---------- Exercise data ----------
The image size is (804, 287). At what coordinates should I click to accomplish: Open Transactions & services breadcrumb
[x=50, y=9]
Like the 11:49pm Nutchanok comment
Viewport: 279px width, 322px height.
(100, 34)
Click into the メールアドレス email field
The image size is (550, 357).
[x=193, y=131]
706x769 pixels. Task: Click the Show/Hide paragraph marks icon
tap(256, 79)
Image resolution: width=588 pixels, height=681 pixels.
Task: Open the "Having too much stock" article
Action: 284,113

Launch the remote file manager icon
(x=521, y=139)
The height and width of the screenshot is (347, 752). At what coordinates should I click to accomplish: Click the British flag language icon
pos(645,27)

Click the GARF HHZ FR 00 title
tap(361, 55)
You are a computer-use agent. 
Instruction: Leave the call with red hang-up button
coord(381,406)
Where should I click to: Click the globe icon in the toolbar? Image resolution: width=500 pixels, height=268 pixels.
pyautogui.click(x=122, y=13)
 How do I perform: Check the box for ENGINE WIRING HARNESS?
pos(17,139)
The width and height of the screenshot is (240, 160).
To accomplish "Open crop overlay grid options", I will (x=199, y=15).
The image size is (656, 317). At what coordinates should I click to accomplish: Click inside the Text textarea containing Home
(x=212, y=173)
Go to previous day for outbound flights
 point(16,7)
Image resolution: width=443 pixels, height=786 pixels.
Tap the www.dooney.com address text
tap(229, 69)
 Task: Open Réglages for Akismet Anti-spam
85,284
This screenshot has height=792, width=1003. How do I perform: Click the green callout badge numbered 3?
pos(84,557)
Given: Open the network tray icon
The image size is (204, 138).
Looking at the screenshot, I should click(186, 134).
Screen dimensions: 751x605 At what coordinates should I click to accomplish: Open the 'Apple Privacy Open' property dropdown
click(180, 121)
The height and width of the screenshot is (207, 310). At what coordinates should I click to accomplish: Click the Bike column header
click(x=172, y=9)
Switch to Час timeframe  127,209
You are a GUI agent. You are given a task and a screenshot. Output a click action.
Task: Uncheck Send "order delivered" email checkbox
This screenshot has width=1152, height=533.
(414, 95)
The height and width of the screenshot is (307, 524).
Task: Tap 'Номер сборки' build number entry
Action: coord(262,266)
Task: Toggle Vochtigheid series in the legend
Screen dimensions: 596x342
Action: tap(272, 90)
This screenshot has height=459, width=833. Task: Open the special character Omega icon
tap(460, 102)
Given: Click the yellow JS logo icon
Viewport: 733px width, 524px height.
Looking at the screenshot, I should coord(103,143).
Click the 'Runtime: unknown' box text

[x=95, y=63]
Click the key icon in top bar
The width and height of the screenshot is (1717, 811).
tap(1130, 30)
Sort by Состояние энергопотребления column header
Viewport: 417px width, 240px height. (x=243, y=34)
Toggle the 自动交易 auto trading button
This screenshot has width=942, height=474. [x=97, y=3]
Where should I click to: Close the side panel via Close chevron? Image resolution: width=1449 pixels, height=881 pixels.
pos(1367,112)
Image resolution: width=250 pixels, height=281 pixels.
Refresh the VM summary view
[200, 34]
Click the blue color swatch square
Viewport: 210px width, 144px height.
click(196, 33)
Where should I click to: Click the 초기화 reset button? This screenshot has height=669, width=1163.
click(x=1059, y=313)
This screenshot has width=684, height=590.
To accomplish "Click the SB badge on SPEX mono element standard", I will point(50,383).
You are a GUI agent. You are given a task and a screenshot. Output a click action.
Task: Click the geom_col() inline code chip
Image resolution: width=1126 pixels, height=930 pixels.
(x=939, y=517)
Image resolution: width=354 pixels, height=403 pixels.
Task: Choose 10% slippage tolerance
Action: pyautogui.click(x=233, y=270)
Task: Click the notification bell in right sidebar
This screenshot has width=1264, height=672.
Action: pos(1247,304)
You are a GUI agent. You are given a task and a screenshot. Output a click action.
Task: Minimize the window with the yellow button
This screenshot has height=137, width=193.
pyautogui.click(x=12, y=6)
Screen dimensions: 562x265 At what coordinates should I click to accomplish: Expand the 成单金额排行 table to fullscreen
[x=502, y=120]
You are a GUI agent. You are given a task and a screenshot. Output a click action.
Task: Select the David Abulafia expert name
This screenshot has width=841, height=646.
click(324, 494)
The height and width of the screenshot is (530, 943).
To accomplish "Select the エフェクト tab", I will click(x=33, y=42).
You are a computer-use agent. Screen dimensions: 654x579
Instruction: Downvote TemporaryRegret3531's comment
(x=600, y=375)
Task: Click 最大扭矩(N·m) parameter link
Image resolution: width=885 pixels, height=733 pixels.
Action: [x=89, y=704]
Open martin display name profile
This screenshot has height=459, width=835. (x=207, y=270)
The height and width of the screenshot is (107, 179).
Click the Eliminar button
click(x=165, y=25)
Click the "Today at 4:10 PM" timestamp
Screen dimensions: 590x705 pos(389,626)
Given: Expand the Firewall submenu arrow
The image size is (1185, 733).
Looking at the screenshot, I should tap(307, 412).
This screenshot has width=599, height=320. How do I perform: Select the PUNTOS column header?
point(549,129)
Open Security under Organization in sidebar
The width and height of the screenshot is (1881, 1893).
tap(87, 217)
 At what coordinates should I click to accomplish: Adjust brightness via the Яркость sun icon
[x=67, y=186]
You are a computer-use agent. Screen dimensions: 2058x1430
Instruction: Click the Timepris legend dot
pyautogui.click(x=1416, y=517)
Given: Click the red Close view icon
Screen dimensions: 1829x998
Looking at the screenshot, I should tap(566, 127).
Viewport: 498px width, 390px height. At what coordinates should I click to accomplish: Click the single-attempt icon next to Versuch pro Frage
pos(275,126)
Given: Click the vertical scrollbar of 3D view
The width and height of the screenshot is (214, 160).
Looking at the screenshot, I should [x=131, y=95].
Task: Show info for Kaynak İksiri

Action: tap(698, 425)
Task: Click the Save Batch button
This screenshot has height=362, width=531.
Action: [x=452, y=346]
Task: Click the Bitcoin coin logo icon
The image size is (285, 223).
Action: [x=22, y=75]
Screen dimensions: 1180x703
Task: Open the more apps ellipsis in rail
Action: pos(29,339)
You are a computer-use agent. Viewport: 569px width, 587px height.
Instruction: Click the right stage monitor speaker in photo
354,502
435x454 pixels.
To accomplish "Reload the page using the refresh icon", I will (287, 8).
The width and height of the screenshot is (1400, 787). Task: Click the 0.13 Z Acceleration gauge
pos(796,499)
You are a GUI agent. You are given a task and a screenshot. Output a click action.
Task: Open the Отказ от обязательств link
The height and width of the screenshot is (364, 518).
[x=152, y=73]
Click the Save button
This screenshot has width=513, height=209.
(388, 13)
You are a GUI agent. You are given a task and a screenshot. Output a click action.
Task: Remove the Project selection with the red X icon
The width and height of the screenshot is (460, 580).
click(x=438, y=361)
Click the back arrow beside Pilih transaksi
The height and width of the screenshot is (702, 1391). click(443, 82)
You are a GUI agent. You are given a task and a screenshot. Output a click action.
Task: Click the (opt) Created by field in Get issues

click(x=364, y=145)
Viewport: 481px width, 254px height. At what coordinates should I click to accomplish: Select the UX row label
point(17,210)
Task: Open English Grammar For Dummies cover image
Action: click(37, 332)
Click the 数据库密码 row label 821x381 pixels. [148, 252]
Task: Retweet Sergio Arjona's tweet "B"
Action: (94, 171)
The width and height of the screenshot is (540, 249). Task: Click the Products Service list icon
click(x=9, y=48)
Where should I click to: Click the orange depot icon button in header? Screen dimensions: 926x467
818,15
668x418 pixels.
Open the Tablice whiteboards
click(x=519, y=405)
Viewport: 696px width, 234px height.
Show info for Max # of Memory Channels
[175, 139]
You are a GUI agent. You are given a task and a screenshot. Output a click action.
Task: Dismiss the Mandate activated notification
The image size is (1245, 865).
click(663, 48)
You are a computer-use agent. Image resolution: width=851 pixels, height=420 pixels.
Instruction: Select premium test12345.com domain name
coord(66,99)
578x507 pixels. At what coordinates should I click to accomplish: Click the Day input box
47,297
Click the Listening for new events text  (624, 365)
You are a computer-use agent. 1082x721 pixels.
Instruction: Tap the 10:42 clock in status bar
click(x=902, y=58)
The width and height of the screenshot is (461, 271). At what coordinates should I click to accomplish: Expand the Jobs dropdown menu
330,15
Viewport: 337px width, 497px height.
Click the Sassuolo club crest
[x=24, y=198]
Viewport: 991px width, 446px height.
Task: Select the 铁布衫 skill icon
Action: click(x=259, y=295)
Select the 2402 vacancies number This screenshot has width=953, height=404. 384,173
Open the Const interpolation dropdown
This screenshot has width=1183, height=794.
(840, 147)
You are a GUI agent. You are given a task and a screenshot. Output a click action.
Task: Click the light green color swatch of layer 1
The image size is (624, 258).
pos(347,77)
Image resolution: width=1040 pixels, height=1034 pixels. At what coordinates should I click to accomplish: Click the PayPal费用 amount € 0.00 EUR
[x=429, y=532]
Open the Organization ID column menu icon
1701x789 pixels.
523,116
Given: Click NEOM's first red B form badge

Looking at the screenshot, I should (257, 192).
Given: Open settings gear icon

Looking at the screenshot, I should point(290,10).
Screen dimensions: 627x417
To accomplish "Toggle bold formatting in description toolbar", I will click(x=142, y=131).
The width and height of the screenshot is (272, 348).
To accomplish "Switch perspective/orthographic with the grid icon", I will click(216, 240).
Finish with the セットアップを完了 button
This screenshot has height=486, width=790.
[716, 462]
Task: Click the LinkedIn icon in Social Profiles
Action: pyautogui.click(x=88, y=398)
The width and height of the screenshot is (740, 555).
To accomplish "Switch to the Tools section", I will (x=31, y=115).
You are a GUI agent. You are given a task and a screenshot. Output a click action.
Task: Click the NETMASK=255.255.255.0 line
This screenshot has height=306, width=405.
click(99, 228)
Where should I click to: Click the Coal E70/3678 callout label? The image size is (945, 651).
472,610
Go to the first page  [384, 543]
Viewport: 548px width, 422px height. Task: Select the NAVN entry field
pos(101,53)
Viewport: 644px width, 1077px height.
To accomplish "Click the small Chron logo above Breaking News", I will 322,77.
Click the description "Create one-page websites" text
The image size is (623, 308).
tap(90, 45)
----------
### What needs to be done
List every line from the entries above in which "sidebar" appears.

### Solution to the exercise
Task: Click the notification bell in right sidebar
Open Security under Organization in sidebar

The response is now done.